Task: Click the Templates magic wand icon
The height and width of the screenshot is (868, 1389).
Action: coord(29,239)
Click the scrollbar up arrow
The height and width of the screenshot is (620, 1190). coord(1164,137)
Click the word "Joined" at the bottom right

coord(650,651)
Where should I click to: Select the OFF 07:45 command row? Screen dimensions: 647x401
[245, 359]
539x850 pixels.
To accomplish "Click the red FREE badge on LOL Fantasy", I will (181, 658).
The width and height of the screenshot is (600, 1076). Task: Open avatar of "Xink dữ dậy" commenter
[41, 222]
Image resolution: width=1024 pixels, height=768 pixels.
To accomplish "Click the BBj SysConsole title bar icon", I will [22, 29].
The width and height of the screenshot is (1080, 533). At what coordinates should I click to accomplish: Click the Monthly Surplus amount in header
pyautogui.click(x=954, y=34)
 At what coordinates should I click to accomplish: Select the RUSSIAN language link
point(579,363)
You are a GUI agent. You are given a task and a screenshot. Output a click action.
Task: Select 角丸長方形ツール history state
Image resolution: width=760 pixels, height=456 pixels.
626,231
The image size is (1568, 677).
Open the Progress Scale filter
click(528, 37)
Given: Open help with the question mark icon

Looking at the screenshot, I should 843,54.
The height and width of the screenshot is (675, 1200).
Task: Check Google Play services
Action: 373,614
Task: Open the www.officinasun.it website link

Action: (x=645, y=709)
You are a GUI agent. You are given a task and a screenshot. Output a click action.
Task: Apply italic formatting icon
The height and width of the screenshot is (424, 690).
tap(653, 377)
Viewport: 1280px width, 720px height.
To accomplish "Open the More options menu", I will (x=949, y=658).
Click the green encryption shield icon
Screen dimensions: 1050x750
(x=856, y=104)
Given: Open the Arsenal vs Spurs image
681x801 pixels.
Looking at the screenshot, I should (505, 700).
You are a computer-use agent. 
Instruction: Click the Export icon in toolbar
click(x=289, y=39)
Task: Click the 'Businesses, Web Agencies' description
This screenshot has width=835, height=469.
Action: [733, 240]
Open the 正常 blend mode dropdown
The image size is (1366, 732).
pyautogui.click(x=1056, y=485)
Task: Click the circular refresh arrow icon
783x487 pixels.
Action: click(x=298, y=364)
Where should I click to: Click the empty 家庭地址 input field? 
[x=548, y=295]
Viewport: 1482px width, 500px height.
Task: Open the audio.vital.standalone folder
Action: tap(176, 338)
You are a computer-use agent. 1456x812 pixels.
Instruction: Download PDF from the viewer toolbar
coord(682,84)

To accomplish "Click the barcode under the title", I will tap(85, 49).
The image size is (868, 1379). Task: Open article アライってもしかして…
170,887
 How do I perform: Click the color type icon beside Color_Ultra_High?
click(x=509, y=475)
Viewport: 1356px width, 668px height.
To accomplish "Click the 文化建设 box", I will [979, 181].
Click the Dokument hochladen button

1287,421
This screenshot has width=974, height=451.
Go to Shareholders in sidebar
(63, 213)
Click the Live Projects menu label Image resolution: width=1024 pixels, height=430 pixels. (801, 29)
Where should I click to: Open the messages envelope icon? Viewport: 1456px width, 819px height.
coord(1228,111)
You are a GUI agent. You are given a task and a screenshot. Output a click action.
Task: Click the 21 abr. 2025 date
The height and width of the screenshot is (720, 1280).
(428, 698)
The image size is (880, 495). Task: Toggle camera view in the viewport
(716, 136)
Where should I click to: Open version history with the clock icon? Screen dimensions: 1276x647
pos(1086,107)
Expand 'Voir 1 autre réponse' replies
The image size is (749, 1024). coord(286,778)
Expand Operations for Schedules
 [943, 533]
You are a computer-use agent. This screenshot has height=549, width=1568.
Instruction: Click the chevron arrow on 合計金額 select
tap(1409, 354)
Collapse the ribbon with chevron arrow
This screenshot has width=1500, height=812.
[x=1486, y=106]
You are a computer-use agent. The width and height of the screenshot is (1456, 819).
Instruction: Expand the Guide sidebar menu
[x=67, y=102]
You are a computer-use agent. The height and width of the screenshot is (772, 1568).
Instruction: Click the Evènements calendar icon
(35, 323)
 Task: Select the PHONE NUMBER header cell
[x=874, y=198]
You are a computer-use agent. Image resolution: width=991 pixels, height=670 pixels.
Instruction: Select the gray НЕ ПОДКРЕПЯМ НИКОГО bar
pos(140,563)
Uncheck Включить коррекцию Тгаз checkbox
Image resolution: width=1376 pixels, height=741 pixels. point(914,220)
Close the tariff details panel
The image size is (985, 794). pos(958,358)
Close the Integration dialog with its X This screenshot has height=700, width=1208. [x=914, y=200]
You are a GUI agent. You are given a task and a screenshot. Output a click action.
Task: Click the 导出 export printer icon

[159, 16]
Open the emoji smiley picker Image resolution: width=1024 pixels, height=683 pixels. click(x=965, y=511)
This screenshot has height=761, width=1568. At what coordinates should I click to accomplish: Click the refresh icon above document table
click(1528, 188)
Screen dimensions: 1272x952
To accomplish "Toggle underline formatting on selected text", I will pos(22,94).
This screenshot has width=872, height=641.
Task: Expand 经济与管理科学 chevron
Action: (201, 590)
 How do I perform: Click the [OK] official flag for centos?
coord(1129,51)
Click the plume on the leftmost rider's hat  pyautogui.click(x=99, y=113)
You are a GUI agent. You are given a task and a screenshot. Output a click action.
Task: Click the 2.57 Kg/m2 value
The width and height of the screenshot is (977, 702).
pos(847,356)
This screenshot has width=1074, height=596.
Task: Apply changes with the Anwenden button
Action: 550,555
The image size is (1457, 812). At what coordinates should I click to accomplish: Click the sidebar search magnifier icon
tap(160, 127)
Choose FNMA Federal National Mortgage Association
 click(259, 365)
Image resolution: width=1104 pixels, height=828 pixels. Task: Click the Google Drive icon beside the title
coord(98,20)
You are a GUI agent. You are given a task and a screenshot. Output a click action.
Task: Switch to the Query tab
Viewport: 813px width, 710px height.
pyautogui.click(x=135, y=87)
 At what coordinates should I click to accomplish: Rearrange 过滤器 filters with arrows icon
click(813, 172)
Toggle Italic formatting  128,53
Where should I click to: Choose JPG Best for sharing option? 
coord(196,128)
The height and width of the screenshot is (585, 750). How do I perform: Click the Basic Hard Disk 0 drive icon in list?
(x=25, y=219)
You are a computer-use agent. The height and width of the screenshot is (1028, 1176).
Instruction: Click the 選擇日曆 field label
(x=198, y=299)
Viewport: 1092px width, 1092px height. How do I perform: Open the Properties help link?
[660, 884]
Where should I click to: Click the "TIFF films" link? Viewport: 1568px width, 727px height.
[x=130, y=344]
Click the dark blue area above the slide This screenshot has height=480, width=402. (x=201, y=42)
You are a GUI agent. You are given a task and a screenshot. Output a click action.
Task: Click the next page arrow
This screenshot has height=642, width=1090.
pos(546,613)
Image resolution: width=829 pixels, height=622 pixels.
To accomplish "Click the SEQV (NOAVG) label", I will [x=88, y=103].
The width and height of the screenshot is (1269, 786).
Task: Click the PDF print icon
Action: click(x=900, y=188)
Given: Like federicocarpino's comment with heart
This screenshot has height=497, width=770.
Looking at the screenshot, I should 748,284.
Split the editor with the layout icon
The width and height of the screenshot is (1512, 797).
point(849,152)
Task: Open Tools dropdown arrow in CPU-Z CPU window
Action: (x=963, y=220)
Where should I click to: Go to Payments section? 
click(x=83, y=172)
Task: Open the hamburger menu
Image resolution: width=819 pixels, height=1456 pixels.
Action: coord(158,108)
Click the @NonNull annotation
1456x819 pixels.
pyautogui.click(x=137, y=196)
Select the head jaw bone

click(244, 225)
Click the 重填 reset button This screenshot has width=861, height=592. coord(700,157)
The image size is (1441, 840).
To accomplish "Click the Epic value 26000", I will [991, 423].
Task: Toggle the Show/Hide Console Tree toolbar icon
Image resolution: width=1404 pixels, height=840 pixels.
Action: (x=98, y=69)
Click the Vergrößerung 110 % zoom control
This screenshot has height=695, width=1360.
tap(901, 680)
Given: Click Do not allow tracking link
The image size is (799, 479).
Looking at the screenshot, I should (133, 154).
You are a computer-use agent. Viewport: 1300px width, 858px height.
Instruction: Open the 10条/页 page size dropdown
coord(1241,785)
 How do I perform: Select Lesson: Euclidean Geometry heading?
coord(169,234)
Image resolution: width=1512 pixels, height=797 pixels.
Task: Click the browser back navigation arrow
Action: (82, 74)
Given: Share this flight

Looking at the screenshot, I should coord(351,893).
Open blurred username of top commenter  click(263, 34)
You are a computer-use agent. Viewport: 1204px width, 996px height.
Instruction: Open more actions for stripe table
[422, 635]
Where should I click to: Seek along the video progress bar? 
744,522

· · · · ·

(What is asked): Write out the entries word for word, starting at the line that contains "The image size is (1568, 677)." and ending after the line that contains "will [979, 181].".

(Task solution):
The image size is (1568, 677).
Open the Progress Scale filter
click(528, 37)
Given: Open help with the question mark icon

Looking at the screenshot, I should 843,54.
The height and width of the screenshot is (675, 1200).
Task: Check Google Play services
Action: 373,614
Task: Open the www.officinasun.it website link

Action: (x=645, y=709)
You are a GUI agent. You are given a task and a screenshot. Output a click action.
Task: Apply italic formatting icon
The height and width of the screenshot is (424, 690).
tap(653, 377)
Viewport: 1280px width, 720px height.
To accomplish "Open the More options menu", I will (x=949, y=658).
Click the green encryption shield icon
Screen dimensions: 1050x750
(x=856, y=104)
Given: Open the Arsenal vs Spurs image
681x801 pixels.
Looking at the screenshot, I should (505, 700).
You are a computer-use agent. 
Instruction: Click the Export icon in toolbar
click(x=289, y=39)
Task: Click the 'Businesses, Web Agencies' description
This screenshot has width=835, height=469.
Action: [733, 240]
Open the 正常 blend mode dropdown
The image size is (1366, 732).
pyautogui.click(x=1056, y=485)
Task: Click the circular refresh arrow icon
783x487 pixels.
Action: click(x=298, y=364)
Where should I click to: Click the empty 家庭地址 input field? 
[x=548, y=295]
Viewport: 1482px width, 500px height.
Task: Open the audio.vital.standalone folder
Action: tap(176, 338)
You are a computer-use agent. 1456x812 pixels.
Instruction: Download PDF from the viewer toolbar
coord(682,84)

To accomplish "Click the barcode under the title", I will tap(85, 49).
The image size is (868, 1379). Task: Open article アライってもしかして…
170,887
 How do I perform: Click the color type icon beside Color_Ultra_High?
click(x=509, y=475)
Viewport: 1356px width, 668px height.
To accomplish "Click the 文化建设 box", I will [979, 181].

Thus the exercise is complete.